Exercises to complete |
1. From the life story summary page, pull out everything from "By Maureen Santini" down to "that seems relevant.".
2. According to the life story summary page, who or what may historic events have changed? List each one.

Text section |
(begin)

Summary of Your Life Story

Wood bridge with rails under a beautiful blue sky.

Consider your life story a bridge to your children, grandchildren, and future generations.

By Maureen Santini © Copyright 2018-2019. All Rights Reserved.

If you wrote your life story by following the decade-by-decade method advocated by this website, you have amassed a great deal of valuable information. Now is the time to review, add news details that span many decades, and to sum up.

Take the opportunity to blend in serious as well as lighthearted aspects of your life and personality that may not have fit neatly into any particular decade. Several ideas to consider are shown below but feel free to add any information or insight that seems relevant.

Witness to History

We’ve all lived through historic events that we’ll never forget and that may have changed us, our family members, our communities, our nation, and our world.

  • Write about major local, national and world events that occurred during your lifetime. State where you were when these events occurred and the impact they had on you and your lifestyle.
  • Identify issues that you were passionate about or that changed your life in important ways.
  • Explain the conditions, if any, you were forced to endure.
  • Write about major inventions that changed your life.

The Lighter Side

On the lighter side, list a few of your favorite things such as favorite sayings, places, possessions, pets, hobbies, foods, books, colors, movies, cars, clothing, residences, hangouts, and so forth.

(end)

Entries supplied |
(begin)

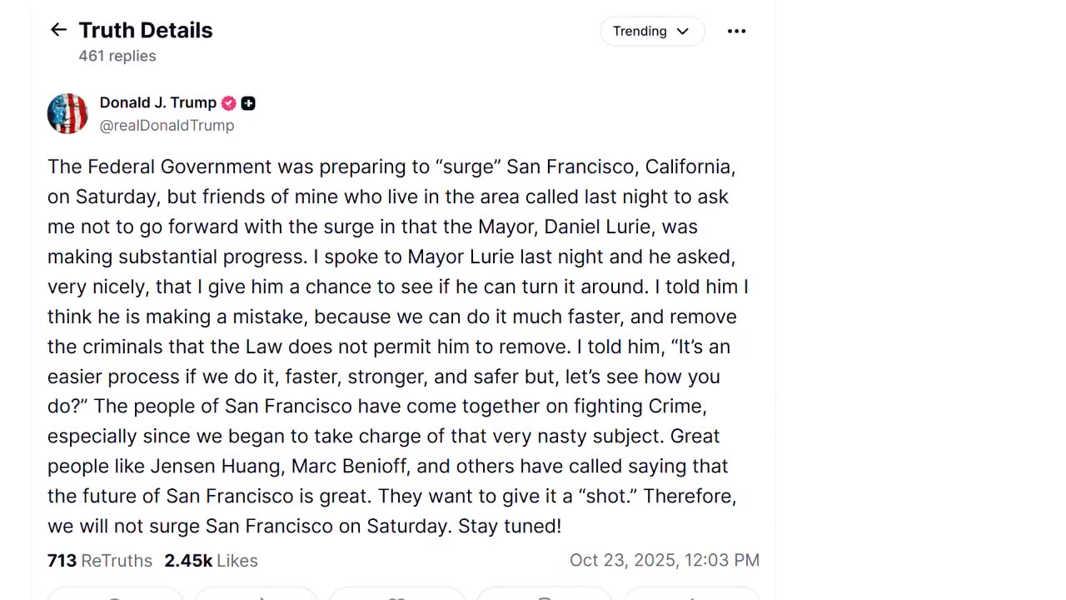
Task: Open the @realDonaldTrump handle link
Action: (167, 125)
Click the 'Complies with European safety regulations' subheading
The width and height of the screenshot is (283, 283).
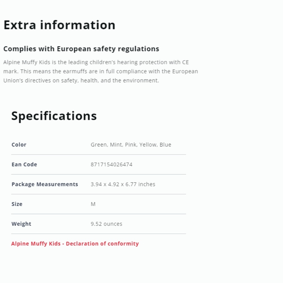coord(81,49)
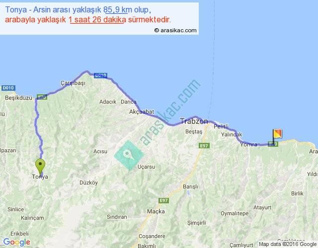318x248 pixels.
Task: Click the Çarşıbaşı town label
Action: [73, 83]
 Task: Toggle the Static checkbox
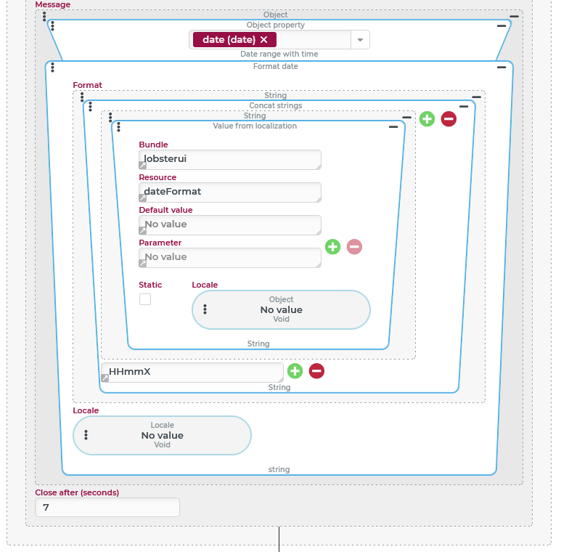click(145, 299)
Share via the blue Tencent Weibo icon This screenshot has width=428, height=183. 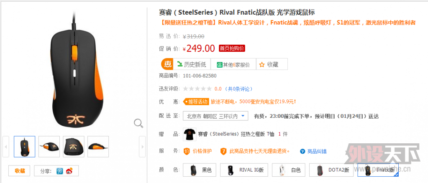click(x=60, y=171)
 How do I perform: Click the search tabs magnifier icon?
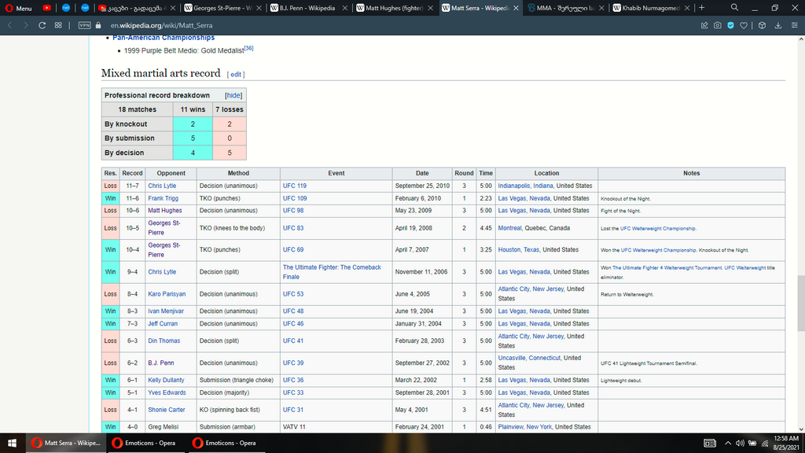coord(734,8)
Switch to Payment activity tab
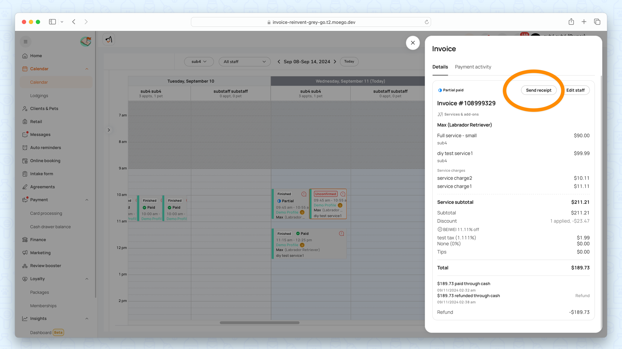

(end)
(begin)

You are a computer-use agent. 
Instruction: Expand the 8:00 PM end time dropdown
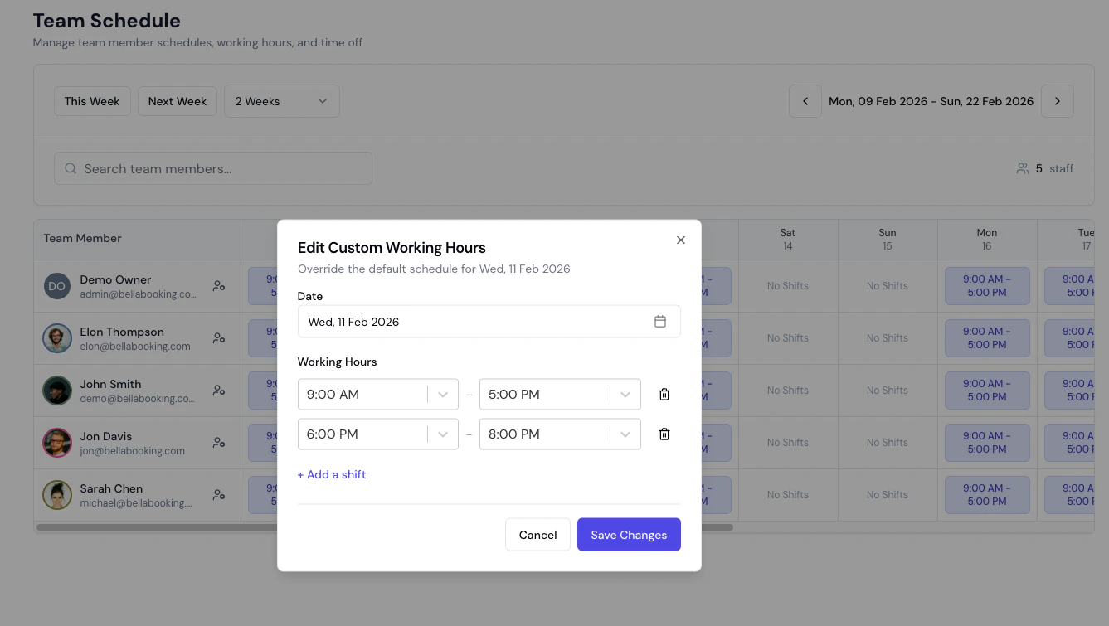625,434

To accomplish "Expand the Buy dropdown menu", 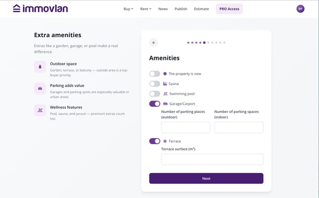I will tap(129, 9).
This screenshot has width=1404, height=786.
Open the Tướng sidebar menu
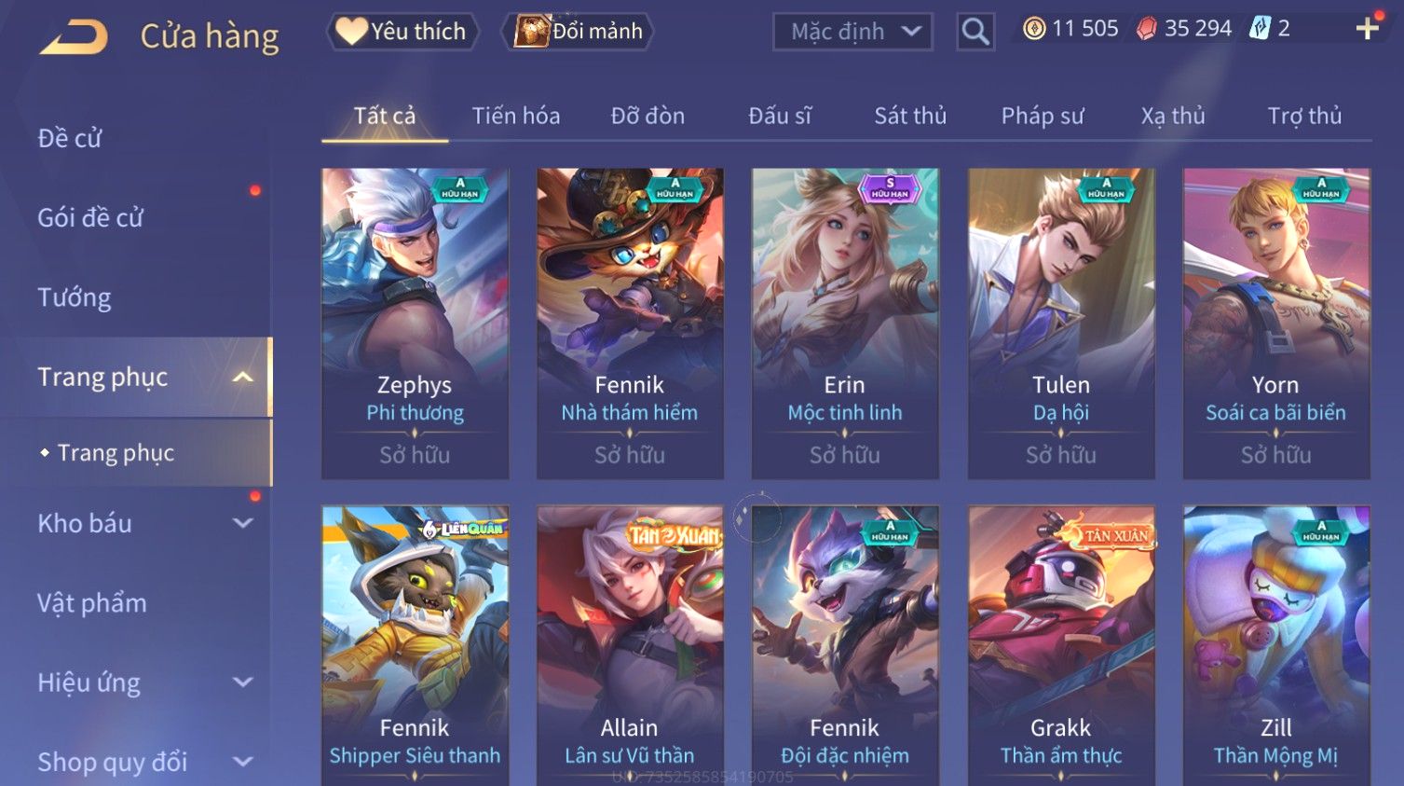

(end)

Task-by-task results |
1.
By Maureen Santini © Copyright 2018-2019. All Rights Reserved.

If you wrote your life story by following the decade-by-decade method advocated by this website, you have amassed a great deal of valuable information. Now is the time to review, add news details that span many decades, and to sum up.

Take the opportunity to blend in serious as well as lighthearted aspects of your life and personality that may not have fit neatly into any particular decade. Several ideas to consider are shown below but feel free to add any information or insight that seems relevant.

2.
- us
- our family members
- our communities
- our nation
- our world